At the turn of the 17th century, in the province of Antioquia, northwestern Colombia, Pedro de Silva forced Diego Panojo, an Indigenous member of his encomienda system, to consume yerba borrachera, probably a species of the genus Brugmansia, in the hope that his visions would reveal the location of the guacas, or pre-Hispanic Indigenous burial sites, which were believed to be usually full of gold in that region.1 Silva´s ambition made him believe that Panojo´s hallucinations would help him improve his economic situation. The ritual Diego had to perform went against the progress of evangelization, a project that, at least in theory, an encomendero or head of the encomienda system was supposed to help strengthen. Instead, Silva forced an Indian who had already embraced Christianity to consume a plant that was problematic for Europeans, as the Indians had been using it to communicate with their gods before the Conquest. But Silva was not concerned or troubled by this. The knowledge, the visions and the bodies of Indians had to be aligned to satisfy their gold fever.
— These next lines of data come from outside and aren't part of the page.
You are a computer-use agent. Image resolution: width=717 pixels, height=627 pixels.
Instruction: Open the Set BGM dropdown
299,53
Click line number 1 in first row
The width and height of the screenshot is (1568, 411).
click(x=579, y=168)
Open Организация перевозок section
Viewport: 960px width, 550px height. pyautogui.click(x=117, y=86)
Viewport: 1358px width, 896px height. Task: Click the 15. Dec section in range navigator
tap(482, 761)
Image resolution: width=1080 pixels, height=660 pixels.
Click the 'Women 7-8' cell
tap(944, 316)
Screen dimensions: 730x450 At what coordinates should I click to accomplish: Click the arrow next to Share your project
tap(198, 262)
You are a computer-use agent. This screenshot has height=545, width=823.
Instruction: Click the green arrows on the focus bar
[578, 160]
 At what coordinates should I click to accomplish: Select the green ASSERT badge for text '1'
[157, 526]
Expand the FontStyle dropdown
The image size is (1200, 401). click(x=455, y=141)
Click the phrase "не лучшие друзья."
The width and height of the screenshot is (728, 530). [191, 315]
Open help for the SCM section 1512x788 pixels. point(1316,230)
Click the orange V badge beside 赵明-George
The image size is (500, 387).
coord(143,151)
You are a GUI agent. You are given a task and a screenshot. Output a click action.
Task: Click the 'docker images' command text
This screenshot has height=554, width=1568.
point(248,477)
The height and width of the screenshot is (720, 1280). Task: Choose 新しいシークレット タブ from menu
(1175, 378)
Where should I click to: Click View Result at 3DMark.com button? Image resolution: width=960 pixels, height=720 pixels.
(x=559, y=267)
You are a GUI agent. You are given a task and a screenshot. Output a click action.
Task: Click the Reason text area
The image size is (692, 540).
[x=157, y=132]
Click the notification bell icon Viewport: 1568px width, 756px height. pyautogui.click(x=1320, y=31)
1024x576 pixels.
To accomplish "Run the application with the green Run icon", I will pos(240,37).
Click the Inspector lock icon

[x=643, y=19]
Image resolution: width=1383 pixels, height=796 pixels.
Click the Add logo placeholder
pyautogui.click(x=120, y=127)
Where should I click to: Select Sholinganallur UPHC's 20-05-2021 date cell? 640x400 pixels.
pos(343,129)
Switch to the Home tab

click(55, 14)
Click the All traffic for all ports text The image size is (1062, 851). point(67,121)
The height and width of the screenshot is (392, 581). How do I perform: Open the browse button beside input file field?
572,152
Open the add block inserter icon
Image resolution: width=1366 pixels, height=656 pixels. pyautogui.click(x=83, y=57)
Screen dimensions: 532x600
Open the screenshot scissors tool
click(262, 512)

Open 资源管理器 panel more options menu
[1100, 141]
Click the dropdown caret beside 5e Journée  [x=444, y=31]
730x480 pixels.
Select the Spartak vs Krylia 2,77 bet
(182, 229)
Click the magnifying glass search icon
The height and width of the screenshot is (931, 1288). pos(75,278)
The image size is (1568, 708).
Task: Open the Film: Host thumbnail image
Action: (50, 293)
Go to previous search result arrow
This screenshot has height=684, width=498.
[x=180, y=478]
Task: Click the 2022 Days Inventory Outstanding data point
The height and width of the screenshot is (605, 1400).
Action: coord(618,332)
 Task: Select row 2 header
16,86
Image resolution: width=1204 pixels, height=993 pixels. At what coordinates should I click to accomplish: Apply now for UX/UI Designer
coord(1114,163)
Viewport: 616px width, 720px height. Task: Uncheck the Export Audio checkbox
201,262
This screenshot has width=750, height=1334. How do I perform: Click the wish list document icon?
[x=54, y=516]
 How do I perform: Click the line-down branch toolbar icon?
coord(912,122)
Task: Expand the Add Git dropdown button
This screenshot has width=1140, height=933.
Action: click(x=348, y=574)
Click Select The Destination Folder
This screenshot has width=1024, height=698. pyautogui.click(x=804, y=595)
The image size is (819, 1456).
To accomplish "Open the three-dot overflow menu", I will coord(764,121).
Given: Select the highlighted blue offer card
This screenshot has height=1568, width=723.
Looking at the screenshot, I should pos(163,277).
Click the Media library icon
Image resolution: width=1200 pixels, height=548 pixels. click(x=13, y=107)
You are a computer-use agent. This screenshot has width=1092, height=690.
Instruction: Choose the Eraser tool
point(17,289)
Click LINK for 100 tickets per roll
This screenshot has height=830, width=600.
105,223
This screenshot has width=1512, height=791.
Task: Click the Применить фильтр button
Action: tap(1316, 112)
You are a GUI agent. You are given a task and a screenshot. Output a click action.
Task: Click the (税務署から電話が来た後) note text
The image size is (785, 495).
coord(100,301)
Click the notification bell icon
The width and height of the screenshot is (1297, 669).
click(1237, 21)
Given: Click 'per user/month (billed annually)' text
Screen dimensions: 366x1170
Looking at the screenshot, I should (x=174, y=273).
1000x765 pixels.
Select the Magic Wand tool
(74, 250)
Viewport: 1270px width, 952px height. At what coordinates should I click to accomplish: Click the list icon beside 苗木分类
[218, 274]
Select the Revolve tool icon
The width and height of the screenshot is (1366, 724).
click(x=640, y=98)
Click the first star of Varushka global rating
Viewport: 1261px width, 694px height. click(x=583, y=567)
In Colombia, references to this type of consumption during the colonial period are scarce, and not precisely because hallucinogenic plants were irrelevant in this context.2 This absence is partly due to the Conquest dynamics. For example, in the case of ayahuasca, it is difficult to find references from the 16th and 17th centuries because the colonization of the southeast of the country —where you can still find a strong presence of Indigenous communities that consume this liana or vine— was late, and not many records have been preserved prior to the 18th century.3 Nor should we forget the little interest it has aroused in Colombian historiography. The case of Diego Panojo has only been mentioned on a couple of occasions to point out the conflicts between encomenderos and Indians in that region and to illustrate the rigorous preparation for the ingestion of the borrachero or angel´s trumpet*,* which required lengthy periods of fasting.4
This episode reveals the paradox behind the use of hallucinogens during colonial times and the perpetuation of practices believed to be superstitious and problematic for the conquistadors. The case of the Brugmansia or angel´s trumpet, far from being unique, is part of a series of processes that were undertaken across the American continent between the late 16th and early 17th centuries to eradicate or control the use of plants suspected of promoting idolatry and superstition, among which tobacco, coca and peyote stood out.
When considering the use of hallucinogens of American origin during the 16th and 17th centuries, it is inevitable to suppose that these were rejected by Europeans and that this repulsion contributed to upholding a rhetoric inspired by religious precepts. Hence, the ban on this kind of plant is commonly presented as a merely logical consequence. But beyond the diatribes of some chroniclers and ecclesiastical debates, the fact that the use of these substances during the colonial period was not limited to Indigenous societies that were reluctant to abandon their beliefs, or to Afro-descendants in their adjustment process to the conditions the New World imposed on them, is often neglected. Contrary to this, it is possible to find cases in which even friars were investigated for smoking tobacco and for being assiduous peyote users.5 The best-known processes may be those involving Spanish, Creole and mestizo women who used these plants for a myriad of purposes related to love magic. This could lead one to think that it was something intimately related to feminine aspects, but women were not the only ones singled out for spreading superstition.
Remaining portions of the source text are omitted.